Well then, if that's going to be our mantra, human civilization may as well pack it in right now.

We "get back to normal" at our extreme peril. Because, historically, "normal" amounts to simply hoping for the best. Normal is buying another lottery ticket tomorrow, as if something different will happen next time. Normal is an undiminished belief in the power of junk science, superstition and prayer. Normal is burying our heads in the sand and trusting that some entity larger than ourselves will handle the hard work, so that we can just get back to living our normal little lives again.

Normal is insane.

Thursday, May 23, 2002

ILL-CHOSEN METAPHOR AWARD - FIRST PRIZE: PARIS (May 23, 2002 6:38 a.m. EDT) - An intense fire destroyed the stately Israeli embassy in Paris early Thursday. Officials doubted it was arson or related to a recent wave of anti-Semitic attacks in France. ... "It was like a pottery oven in there," Fire Capt. Laurent Vibert said afterward.

Wednesday, May 22, 2002

MORAL EQUIVALENCY WATCH: From the same MSNBC news alert:
May 22 — A bomb exploded Wednesday evening in the Tel Aviv suburb of Rishon Letzion, police said.

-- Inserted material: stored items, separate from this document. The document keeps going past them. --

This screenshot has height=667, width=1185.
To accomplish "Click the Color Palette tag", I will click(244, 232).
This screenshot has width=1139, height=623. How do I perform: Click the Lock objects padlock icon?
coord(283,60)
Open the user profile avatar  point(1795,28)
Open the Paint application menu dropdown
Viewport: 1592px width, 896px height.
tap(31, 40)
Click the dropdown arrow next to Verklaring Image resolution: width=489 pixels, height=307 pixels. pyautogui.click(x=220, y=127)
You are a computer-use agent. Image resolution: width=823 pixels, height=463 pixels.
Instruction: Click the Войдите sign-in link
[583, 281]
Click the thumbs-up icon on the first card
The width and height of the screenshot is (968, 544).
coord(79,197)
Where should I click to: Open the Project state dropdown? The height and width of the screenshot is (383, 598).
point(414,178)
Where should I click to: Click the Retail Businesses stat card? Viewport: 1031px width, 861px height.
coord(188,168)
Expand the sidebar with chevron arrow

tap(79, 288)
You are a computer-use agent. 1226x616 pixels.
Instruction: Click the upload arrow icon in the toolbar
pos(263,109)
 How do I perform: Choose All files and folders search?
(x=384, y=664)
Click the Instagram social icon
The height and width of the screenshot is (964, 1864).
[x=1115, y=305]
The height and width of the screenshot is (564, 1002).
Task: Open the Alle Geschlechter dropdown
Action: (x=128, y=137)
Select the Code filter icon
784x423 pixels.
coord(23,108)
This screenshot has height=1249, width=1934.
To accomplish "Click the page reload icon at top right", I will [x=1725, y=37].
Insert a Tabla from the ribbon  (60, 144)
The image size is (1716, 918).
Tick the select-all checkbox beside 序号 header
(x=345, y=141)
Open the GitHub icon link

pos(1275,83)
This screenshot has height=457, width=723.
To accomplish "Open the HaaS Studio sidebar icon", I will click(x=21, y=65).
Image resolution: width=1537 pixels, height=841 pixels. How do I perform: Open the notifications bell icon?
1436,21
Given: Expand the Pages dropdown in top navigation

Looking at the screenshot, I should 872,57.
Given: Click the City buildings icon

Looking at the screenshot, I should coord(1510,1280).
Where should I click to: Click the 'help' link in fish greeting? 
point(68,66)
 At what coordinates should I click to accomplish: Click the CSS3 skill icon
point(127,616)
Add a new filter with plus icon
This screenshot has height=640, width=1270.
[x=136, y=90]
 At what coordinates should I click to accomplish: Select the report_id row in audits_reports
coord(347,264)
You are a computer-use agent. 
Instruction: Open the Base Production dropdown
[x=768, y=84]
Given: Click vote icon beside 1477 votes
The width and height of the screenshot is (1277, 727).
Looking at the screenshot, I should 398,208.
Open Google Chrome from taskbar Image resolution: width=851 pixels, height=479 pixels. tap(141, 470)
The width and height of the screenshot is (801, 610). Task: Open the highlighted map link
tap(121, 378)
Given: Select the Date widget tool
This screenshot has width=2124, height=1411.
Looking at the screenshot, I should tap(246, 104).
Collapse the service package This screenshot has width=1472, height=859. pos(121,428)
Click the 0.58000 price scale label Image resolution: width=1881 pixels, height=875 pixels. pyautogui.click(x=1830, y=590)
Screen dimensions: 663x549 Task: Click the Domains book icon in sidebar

Israel TV reported two people were killed, apparently including the bomber, and other media reports spoke of dozens of casualties. A spokesman for the Israeli Magen David Adom ambulance service said many were injured.

Later in that same article:
Two dozen Palestinian taxis waited Wednesday morning at the main army checkpoint along the north-south road, which was blocked. One passenger, Fatma Abu Maghaseb, 55, said she was trying to visit her daughter, who had given birth the day before. “Can anyone in the world imagine that my daughter and I live in the same town, and only one kilometer separates us, and I cannot get there?” said Abu Maghaseb, dressed in a traditional black robe.

Of course, our hearts and prayers go out to the thousands of inconvenienced Palestinians.

CATS AND CATS, LIVING TOGETHER: That's it. We're officially back to normal. It's all shark attacks and Chandra Levy again. Fabulous.

Monday, May 20, 2002

JIM TREACHER writes: "Since you were nice enough to link to me...Here's a brief note on why my blog is gone."

I've repeatedly tried to post Jim's temporary URL as an embedded link, but at this hour Blogger can't seem to post the link properly either, so I'm reduced to spelling it out. Copy-and paste to your address line:

http://phukthis.blogspot.com

The gist of it -- which Jim reported in more detail on another site, and I'm afraid I've forgotten where -- is that he'd recently paid good money for an upgrade to Blogger Pro, and instead his Blogger address became inactive. The entirety of his archives may have disappeared along with his account. And, after several days, he's received no help whatsoever from "Ev," the beleagured proprietor of the whole enterprise.

*sigh* While I haven't experienced any catastrophic service failures on that scale, my own activities on this page have been too often stymied by sluggish, unreliable connections to the Blogspot server. Lately, I've ended up deleting a number of pending posts when they'd simply become too dated to upload after a day or two had passed.

Blogger was a great idea in its early days, but it's grown to the point of collapse, underfinanced and understaffed for too long. I continue to cling to Blogger solely for its ease of use -- but If Ev doesn't get his act straightened out soon, Mind Over What Matters will be looking for a new non-Blogspot solution pretty soon, too.

UPDATE: After several days, Jim's Blogspot site seems to be back in business. But for how long ... HOW LONG...???